Since 1634, Sweden has been divided into counties instead of provinces (see Län). Although Svealand is defined in terms of the historical provinces and not the counties, it roughly comprises the modern counties of Dalarna, Örebro, Södermanland, Stockholm, Uppsala, Värmland and Västmanland.

== History ==
Svealand was the original Sweden, to which it gave its name. This is supported by linguistics and is based on early medieval sources, such as the sagas. In Old Norse and in Old English, Svealand and Sweden are synonymous, and described as a separate country from Götaland. Svealand and Götaland were also divided by deep forests, which prevented both polities from being controlled effectively.

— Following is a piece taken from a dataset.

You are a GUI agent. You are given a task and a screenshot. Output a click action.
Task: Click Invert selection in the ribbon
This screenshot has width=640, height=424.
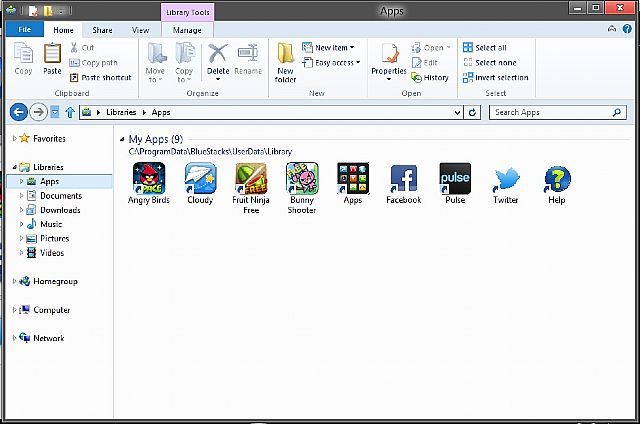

- In Sögubrot af Nokkrum for instance, Kolmården between Svealand and Östergötland is described as the border between Sweden and Östergötland (... Kolmerkr, er skilr Svíþjóð ok Eystra-Gautland ...).
- In Hervarar saga, king Ingold I rides to Sweden through Östergötland: Ingi konungr fór með hirð sína ok sveit nokkura ok hafði lítinn her. Hann reið austr um Smáland ok í eystra Gautland ok svá í Svíþjóð.
- Sweoland is mentioned in the travels of Ohthere of Hålogaland around 890.
- The lord Bo Jonsson Grip was probably the one who was best acquainted with the geography of the Swedish kingdom since he owned more than half of it. In 1384, he stated in his will that the kingdom consisted of Swerige (Sweden, i.e. Svealand), Österland (i.e. Finland) and Göthaland (i.e. Götaland).
- The 15th-century Swedish version of the Þiðrekssaga says that Vilkinaland was formerly a name for Sweden (Swerige) and Götaland: wilcina land som nw är kalladh swerige oc götaland .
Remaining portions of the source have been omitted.